We've seen previews of some of the vulnerabilities already. On Wednesday, renowned researcher HD Moore explained how he plans to demonstrate powerful hacking techniques that neither exploit unpatched vulnerabilities nor zero-day bugs. Apparently, now even fully-patched systems aren't safe. (See Hacking Without Exploits.)

Meanwhile, researchers at Watchfire offered a peek at their discovery of a means to hack a broad range of applications using a common programming error called a "dangling pointer." Their discovery raises some serious questions about software bugs that have previously been overlooked because they didn't appear to have security implications. (See Pointing to Danger.)
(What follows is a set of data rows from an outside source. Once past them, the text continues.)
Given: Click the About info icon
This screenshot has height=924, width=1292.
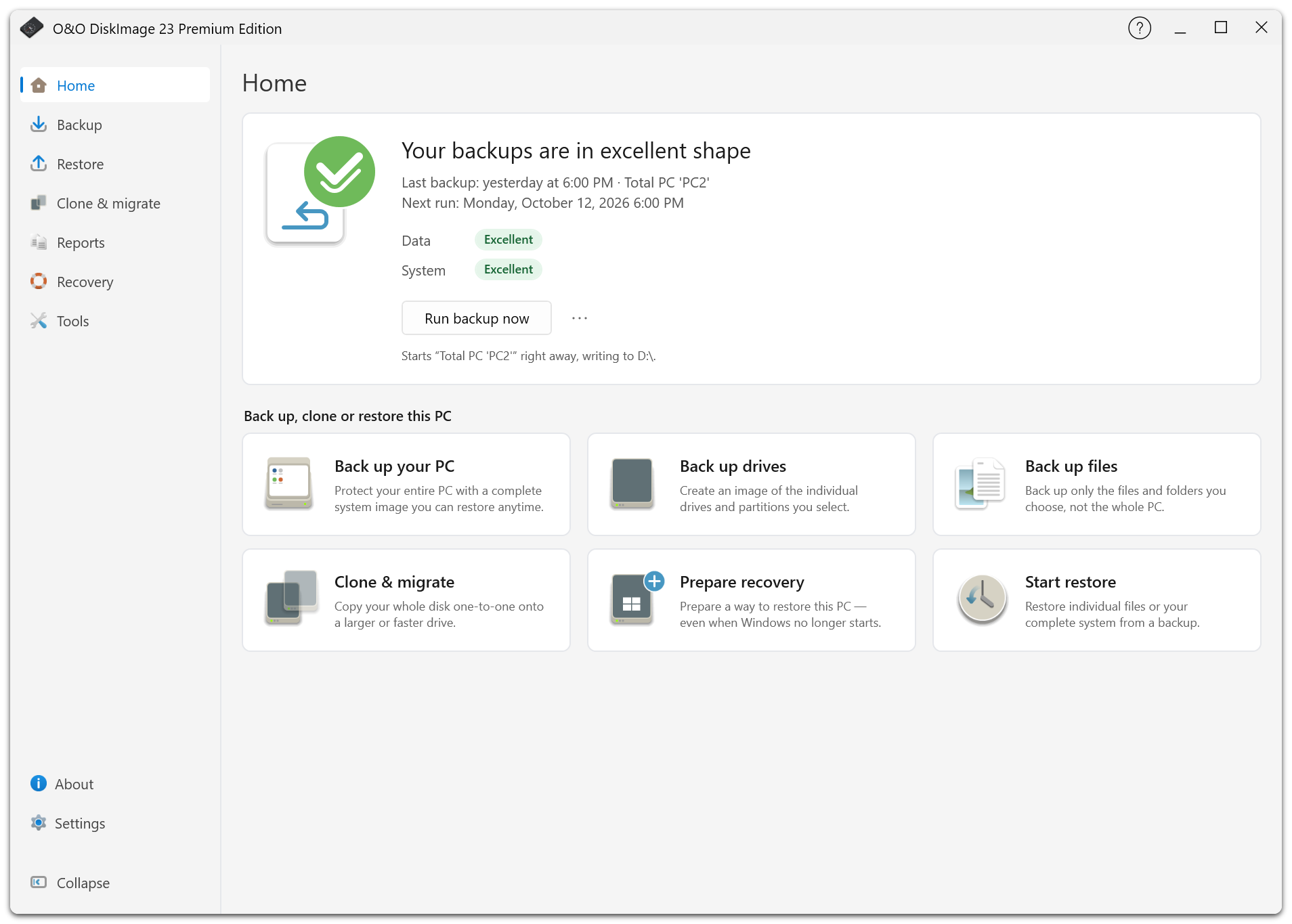Looking at the screenshot, I should pyautogui.click(x=39, y=784).
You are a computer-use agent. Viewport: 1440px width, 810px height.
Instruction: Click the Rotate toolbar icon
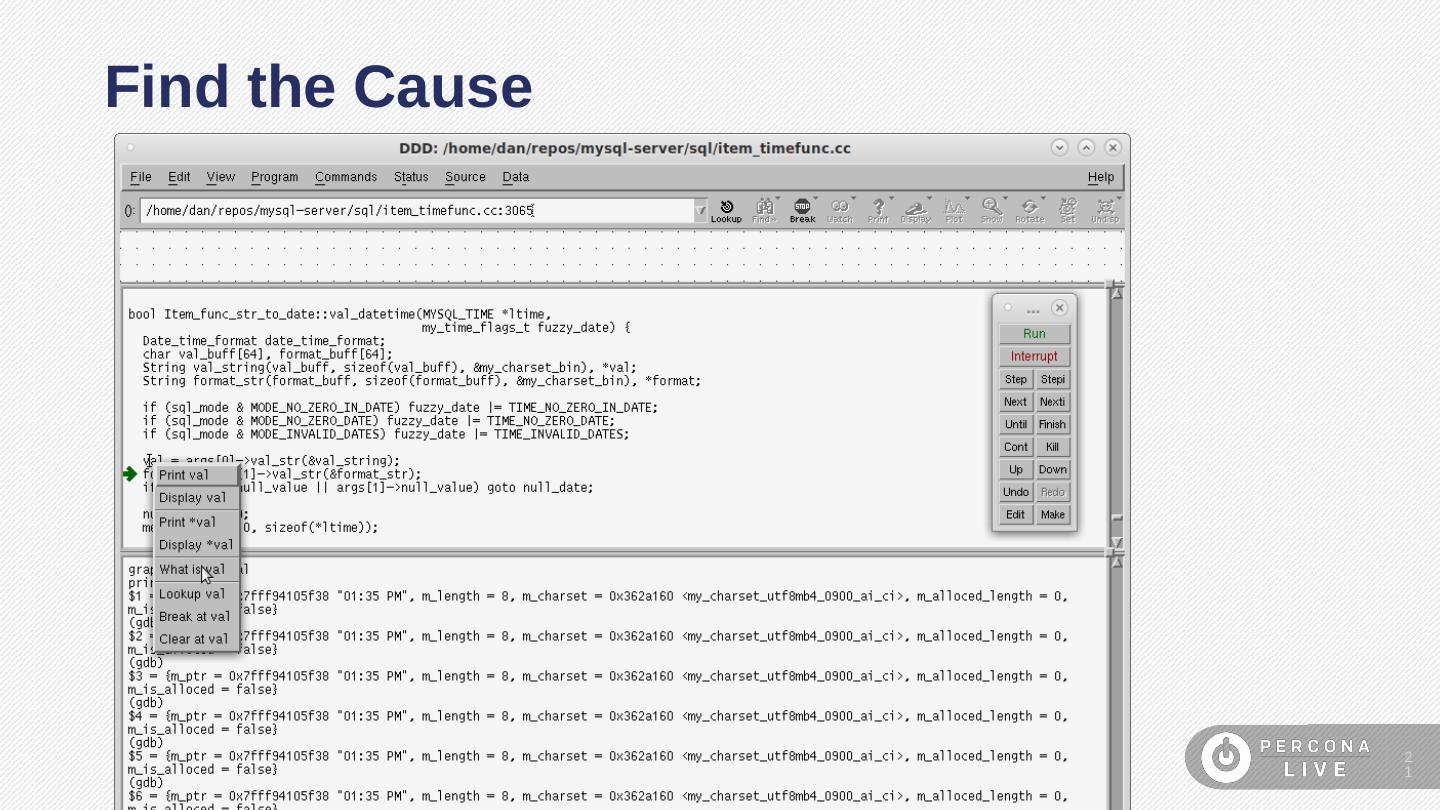click(1029, 210)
And last week, researchers gave us a look at some holes in so-called "data leak prevention" tools, an emerging class of products that has received a lot of hype but still needs a lot of work. A pair of researchers at Black Hat will demonstrate multiple types of flaws in various vendors' DLP products that would let an attacker evade them, alter their records of stolen data, and even use them to bot-infect client machines. (See Black Hat: DLP Hack.)

These are just the tip of the iceberg. A look at the Black Hat schedule of briefings lets you walk through abstracts of a wide range of exploits, including one guy who says he can hack computers without ever touching a keyboard.

We hope that many of you will be able to attend the Black Hat sessions in person, but for those who can't, Dark Reading will be your eyes and ears in the coming week. When you pull up our site next week, you'll see a special news section containing all of our coverage of Black Hat -- including the stories we've already covered, as well as our up-to-the-minute coverage from Las Vegas. Later in the week, we'll also have some new video that will give you a view of what's happening at the show. A number of Black Hat video interviews and features will follow in the weeks to come.

Hold onto your black hats, security pros, it's going to be a scary ride. And a note to the casino operators in Vegas: Keep a close eye on your electronic networks. With these clever devils in town, anything could be fair game.